Tuesday, October 23, 2007

Speedwork?!?!

Okay, so I need some help. I am lost when it comes to speedwork. Not that I'm all speedy or anything but I know working on it will improve my overall conditioning which is the main goal for me right now. Does anyone have any suggestions on programs or a schedule to follow for speedwork when training for longer distances? If so, could you leave me a comment or email me? (email link on my profile)

8 comments:

Non-Runner Nancy said...

Can you include me and Pokey on anything you get? We need to do it too but don't have a plan yet.

Nancy
nonrunner@gmail.com

The Laminator said...

Hi! I have a suggestion. If you go to Runner's World website, look for the Smart Coach training program, and put in a recent race time, it gives a pretty good training program for half-marathon or marathon consisting of one speedwork session, one short training run, and one long run per week. You can even use it just for the weekly speedwork sessions. I've done that, and seen great results from it. Hopefully, everything there is self-explanatory. If not, e-mail or leave a post on my blog and I'll be happy to explain. Good luck to you!

Amanda said...

Since you are training for distance again, there are a couple of ways to do speedwork that seem to help build fast twitch muscles and get you used to the speed.

First is tempo runs, which you probably did leading up to chicago, but if not..a good tempo run is to take a mid-week long run and warm up for a mile or so then push the middle part of your run to just beyond your "goal pace", then jog a slower mile to cool down.
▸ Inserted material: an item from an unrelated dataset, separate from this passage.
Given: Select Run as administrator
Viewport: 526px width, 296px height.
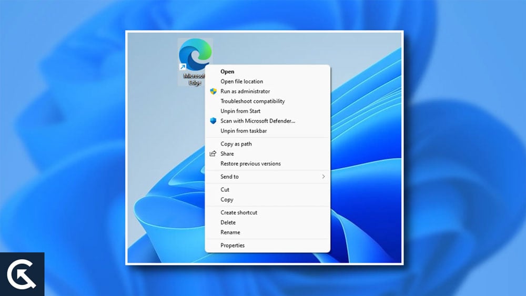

It's interesting to see how your body slowly becomes more used to the faster pace over time.

The second would be one mile repeats, which is what I have planned to my training started again.

Anderson Runner said...

Some easy speedwork ideas are doing a fartlek, which is just alternating faster running with slower running during a run. This can be done based on time or distance. Another really simple idea is adding some accelerations or striders after an easy run. These help with overall leg turnover and provide benefits without a lot of pain.

Vanilla said...

These are all good suggestions. If you've never done speedwork before you don't want to jump into it and start doing it every day, ease into it.

I recommend the Smart Coach program on Runners World. The only thing I don't like about it is that it only schedules speedwork once every 3 or 4 weeks, but it will give you a good idea as to what speeds and distances you should be doing for your speedwork.

Nicole said...

The only thing I know is that running hills work well. hal hidgon has a great book.

Jamie said...

Thanks everyone for your help! I had already incorporated some suggestions in other trainings but wanted to get some new ideas. I really appreciate your suggestions!